The elegance of replacing teacher forcing with a 2-layer MLP lies in converting a theoretically impractical method (requiring the answer to perform steering) into a lightweight, deployable solution.
Training cost is minimal: only a small network in representation space needs to be trained without main model gradients, completable on a single 24GB GPU.
L2S outperforming the oracle P2S on the safety task suggests that the learned mapping provides a regularization effect with strong generalization.
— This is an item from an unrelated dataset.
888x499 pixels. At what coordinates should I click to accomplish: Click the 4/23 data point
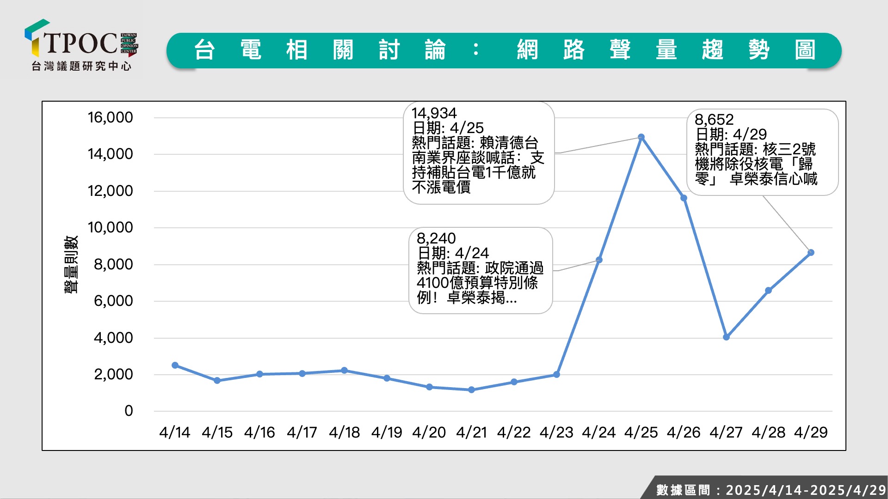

Limitations & Future Work¶

Contrastive prompt design still requires manual effort; different application scenarios necessitate customizing distinct \((T_X^+, T_X^-)\) templates.
Steering is currently applied as a linear offset at a single layer \(L^*\); multi-layer or nonlinear steering may prove more effective.
The auxiliary network capacity (hidden size 100) may limit the modeling of complex behavioral patterns.
Validation is primarily conducted on LLaVA-v1.5 and Qwen2-VL; broader evaluation across more models and tasks is needed.
Performance is highly sensitive to the choice of \(\alpha\) (notable degradation at \(\alpha \geq 3\)); automated \(\alpha\) selection remains an open problem.
Misuse risk: the same methodology could be exploited to steer models toward harmful behaviors.

vs. CAA (Contrastive Activation Addition): CAA uses a fixed mean-difference vector, suited for scenarios with a single behavioral instantiation; L2S extends this to input-dependent settings covering multi-behavior scenarios.
vs. CAST: CAST scales a fixed steering vector based on similarity to a condition vector, but the direction remains unchanged; in L2S, both direction and magnitude are input-dependent.
vs. PAI / AD-HH (attention head intervention): These methods directly manipulate attention weights, while L2S operates on residual stream representations; the two are complementary and can be combined.
vs. fine-tuning (SFT/RLHF): Fine-tuning is costly and may cause forgetting; L2S is a post-hoc method that leaves model weights unchanged.

Rating¶

Novelty: ⭐⭐⭐⭐ The idea of input-dependent steering is natural yet previously underexplored; the two-stage P2S→L2S design is elegant.
Experimental Thoroughness: ⭐⭐⭐⭐ Two applications (safety + hallucination), two models, multiple evaluation dimensions, and comprehensive ablations.
Writing Quality: ⭐⭐⭐⭐ Motivation is clearly articulated, examples are intuitive, and the method description is concise.
Value: ⭐⭐⭐⭐ Highly practical — a post-hoc behavioral control method with minimal cost, directly deployable in production environments.